Example Configurations

Calm, professional assistant (ChatterBox):

localtalk --use-chatterbox --exaggeration 0.3 --cfg-weight 0.7 --temperature 0.5

Expressive, dynamic assistant (ChatterBox):

localtalk --use-chatterbox --exaggeration 0.8 --cfg-weight 0.3 --temperature 0.9

Using a different model:

localtalk --model mlx-community/Llama-3.2-3B-Instruct-4bit --whisper-model small.en

Secrets and API Keys

Good news! This application requires NO API keys or secrets to run.
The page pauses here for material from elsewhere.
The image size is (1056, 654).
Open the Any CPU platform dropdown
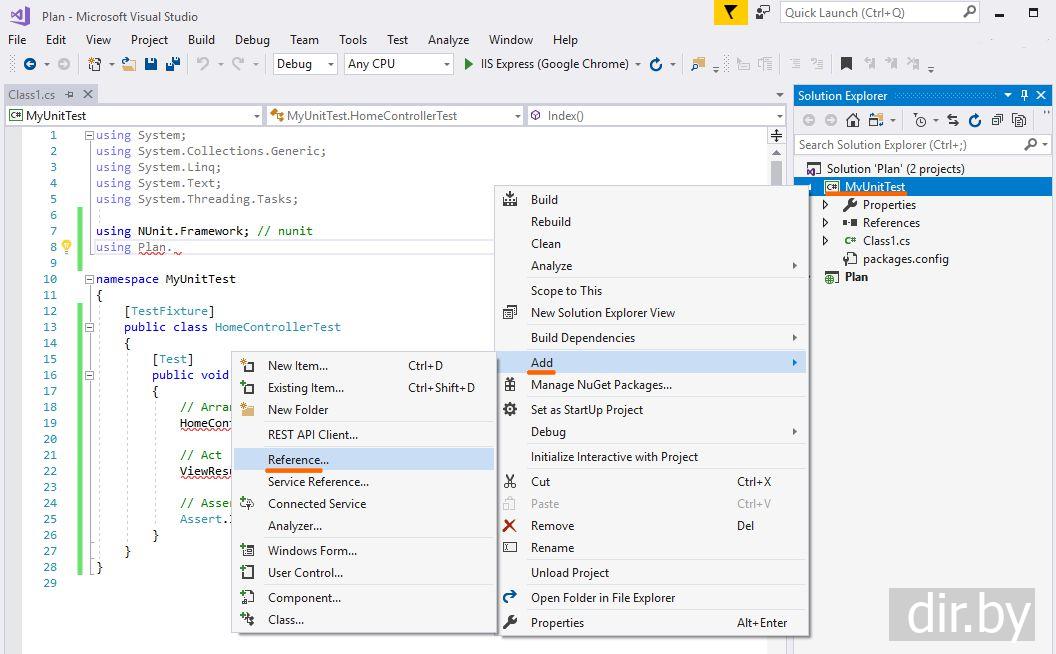tap(399, 64)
Everything runs locally on your Mac!

  • Whisper: Runs locally, no API key needed
  • MLX-LM: Runs locally on Apple Silicon, no API key needed
  • ChatterBox: Runs locally, no API key needed

Advanced Usage

Programmatic Usage

You can also use the voice assistant programmatically:

from localtalk import VoiceAssistant, AppConfig

# Create custom configuration
config = AppConfig()
config.mlx_lm.model = "mlx-community/Llama-3.2-3B-Instruct-4bit"
config.chatterbox.exaggeration = 0.7

# Create and run assistant
assistant = VoiceAssistant(config)
assistant.run()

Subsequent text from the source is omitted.